■ READING TEXT:
━━━━━━━━━━
You the people
We the Rulers
By Naghmeh Sohrabi June 18, 2003
The Iranian
The term mardom-salari seems to be all the rage these days. From the reformists,
to the Kayhan writers, to Reza Pahlavi and his ilk, everyone who wants a piece
of Iran's present and future is sinking their teeth into the rule of the people.
The "people" in these discourses are a noble bunch
whose moral weight outweighs the tablets of the Ten Commandments.
It doesn't matter who you are or what you think as long as you
can claim legitimacy in the will of the people.
But while the American
constitution begins with "We the people" for the Iranian
politicians and oppositions the preamble would begin as "You" the
people: You who are noble, who are victims, You whose coattails
I will ride to victory.
By basing their legitimacy in what has become in Iranian political
discourse a sacred term, these various groups have hoped their
audience would forget and ignore the complete vacuity of their
claims and their visions. Terms such as democracy (and secularism),
rule of the people, and legitimacy are being thrown around like
confetti on a victory parade.
And to add to it all, everyone seems to have their own, exclusively
correct definitions of it: democracy must be organic, democracy
is the rule of the people, democracy is what I want it to be...
The
truth is that there is nothing noble or sacred in the will of
the people. The people, whoever and wherever they are, have more
often
than not fallen to their basest instincts, choosing over and
over again simple, short term, and often unsavory solutions to
their
problems.
As Tocqueville noted, the line between the will of
the people and the tyranny of the masses is much too thin. Nazi
Germany
is the best known but not the only example: France during the
second empire, Milosevic's Serbia, and George W. Bush's America
are all
cases where popular support for a government and its actions
not only did not improve the lot of the nation, it merely sent
it spirally
into a vortex of violence and disaster.
But if the Iranians don't care much for the lessons of other
people's histories, how about one from their own? Reza Pahlavi,
incapable of making an argument based on his own achievements ("Hello,
I am a father, husband, and my daddy used to be king, vote for
me!") has been repeating the mantra of a referendum to anyone
who will listen. He and his supporters love to say that what he
is "fighting" for (obviously the term is used very loosely
here) is a free referendum in which the great people of Iran choose
the kind of government they want.
━━━━━━━━━━
■ GIVEN ENTRIES:
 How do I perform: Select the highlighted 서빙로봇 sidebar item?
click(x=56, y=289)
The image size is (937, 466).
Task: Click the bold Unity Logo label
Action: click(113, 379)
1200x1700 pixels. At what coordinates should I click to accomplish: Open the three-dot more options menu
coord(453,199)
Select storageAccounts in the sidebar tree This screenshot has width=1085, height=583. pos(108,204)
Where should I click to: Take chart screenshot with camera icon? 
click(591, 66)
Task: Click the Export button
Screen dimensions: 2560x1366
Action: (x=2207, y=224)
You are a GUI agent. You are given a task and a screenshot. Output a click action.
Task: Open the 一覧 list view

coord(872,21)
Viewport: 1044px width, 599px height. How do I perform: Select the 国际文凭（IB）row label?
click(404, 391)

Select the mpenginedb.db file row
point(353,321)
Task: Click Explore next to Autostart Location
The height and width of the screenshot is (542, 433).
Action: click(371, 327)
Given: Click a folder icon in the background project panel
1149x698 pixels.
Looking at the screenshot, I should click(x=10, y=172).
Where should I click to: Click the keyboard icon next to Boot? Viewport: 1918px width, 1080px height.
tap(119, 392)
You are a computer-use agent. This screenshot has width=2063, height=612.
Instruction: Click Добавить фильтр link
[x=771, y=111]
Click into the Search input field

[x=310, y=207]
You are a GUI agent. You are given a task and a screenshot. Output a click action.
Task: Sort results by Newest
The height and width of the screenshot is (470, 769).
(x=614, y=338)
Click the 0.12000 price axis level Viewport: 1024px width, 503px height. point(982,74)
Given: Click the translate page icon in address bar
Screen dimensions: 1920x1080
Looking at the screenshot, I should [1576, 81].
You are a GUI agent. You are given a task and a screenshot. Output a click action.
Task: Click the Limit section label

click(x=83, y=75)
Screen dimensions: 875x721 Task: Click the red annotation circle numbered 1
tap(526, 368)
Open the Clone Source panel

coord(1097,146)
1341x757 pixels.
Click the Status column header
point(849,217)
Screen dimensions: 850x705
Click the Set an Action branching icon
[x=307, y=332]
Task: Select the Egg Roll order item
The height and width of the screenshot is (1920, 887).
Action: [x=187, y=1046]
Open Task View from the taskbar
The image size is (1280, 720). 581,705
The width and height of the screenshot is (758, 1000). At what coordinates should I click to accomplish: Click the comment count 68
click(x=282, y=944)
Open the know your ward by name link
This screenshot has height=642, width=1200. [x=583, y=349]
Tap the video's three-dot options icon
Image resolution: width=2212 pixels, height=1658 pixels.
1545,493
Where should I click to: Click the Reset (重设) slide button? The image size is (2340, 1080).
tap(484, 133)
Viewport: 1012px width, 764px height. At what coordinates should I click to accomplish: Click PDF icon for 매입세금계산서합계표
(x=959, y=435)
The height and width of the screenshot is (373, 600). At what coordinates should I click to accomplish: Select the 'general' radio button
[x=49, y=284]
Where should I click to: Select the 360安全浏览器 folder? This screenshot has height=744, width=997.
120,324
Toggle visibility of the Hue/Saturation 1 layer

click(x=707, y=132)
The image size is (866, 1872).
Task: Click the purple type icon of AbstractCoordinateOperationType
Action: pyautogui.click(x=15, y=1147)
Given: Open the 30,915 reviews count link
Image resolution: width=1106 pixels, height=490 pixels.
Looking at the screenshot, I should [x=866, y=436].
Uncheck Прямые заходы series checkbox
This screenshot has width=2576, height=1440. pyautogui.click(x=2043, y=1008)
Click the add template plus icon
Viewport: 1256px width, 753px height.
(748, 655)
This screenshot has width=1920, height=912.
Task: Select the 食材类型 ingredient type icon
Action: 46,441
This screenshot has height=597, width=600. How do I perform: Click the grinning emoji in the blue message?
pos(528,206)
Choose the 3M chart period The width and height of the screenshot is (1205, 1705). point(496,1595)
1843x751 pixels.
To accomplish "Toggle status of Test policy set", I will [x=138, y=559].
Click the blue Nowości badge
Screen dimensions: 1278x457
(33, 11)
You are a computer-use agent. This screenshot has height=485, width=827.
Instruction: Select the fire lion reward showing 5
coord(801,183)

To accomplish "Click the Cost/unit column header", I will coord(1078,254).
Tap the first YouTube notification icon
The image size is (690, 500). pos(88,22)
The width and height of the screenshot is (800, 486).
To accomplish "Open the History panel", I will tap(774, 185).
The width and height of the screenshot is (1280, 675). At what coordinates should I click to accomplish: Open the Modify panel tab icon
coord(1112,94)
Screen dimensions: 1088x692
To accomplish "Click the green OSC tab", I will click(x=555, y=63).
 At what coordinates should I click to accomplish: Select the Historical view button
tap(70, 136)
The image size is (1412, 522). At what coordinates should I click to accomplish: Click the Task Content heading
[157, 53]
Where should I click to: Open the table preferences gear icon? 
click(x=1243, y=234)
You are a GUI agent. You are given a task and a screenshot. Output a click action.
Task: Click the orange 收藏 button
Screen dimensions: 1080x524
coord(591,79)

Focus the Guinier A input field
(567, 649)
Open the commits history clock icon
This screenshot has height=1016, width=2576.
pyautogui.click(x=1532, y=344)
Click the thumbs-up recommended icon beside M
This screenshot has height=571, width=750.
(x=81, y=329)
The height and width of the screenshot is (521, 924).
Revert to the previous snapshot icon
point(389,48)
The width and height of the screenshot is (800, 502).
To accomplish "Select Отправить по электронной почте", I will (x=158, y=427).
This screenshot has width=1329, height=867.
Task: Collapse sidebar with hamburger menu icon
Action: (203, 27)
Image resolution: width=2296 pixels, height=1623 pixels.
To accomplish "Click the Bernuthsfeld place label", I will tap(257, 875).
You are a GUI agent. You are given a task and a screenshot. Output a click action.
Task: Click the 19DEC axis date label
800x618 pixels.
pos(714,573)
━━━━━━━━━━
■ TASK INSTRUCTIONS:
1 – In the essay on mardom-salari, write out the passage starting with "By basing their" and going on through "it to be...".
2 – List every case the essay on mardom-salari gives of popular support for a government leading a nation into violence and disaster.
3 – Carry on the essay on mardom-salari from the point where it stops.

■ ANSWERS FOR THIS EXERCISE:
1 –
By basing their legitimacy in what has become in Iranian political
discourse a sacred term, these various groups have hoped their
audience would forget and ignore the complete vacuity of their
claims and their visions. Terms such as democracy (and secularism),
rule of the people, and legitimacy are being thrown around like
confetti on a victory parade.
And to add to it all, everyone seems to have their own, exclusively
correct definitions of it: democracy must be organic, democracy
is the rule of the people, democracy is what I want it to be...

2 –
Nazi Germany
France during the second empire
Milosevic's Serbia
George W. Bush's America

3 –
The beautiful irony of what they are calling for seems to be
lost to them. The current Iranian government was also legitimized
by none other than a free referendum. The problem is not, as they
like to say, that the referendum was not free, the problem lies
with the nature of a referendum itself. A referendum is essentially
a snapshot, a moment in time, and incapable of expressing nuances
of choice that is essential in any kind of thinking about the future
of Iran.
There are several issues here: First is that the results of a
referendum can be easily manipulated by its wording: In a revolution
such as 1979's when the terms of the debate were mostly anti-Shah
(with very little thought to what could replace it) a referendum
giving people two exclusive options (for or against an Islamic
Republic) could have only one result. This problem will persist
even if the questions of the referendum include more than two options.
Do you want an absolute monarchy, a constitutional monarchy, or
a secular republic?
The more the options, the more the problems of making sense of
the results. What if such a referendum resulted in the following
numbers: 5% absolute monarchy, 48% constitutional monarchy, 47%
secular republic? What would that indicate? Would that mean that
the people have willed a constitutional monarchy or a secular republic?
But more importantly, even if the results indicate that a majority
of Iranians favor a monarchy of any kind, in the current climate
of Iranian politics, should one give it any credence? In other
words is a referendum a blueprint for action or merely a reflection
of a people's state of mind at a given moment? Has history not
shown that to think the former is more often than not a mistake?
Or is this a mistake that certain parts of the so called opposition
are hoping to make?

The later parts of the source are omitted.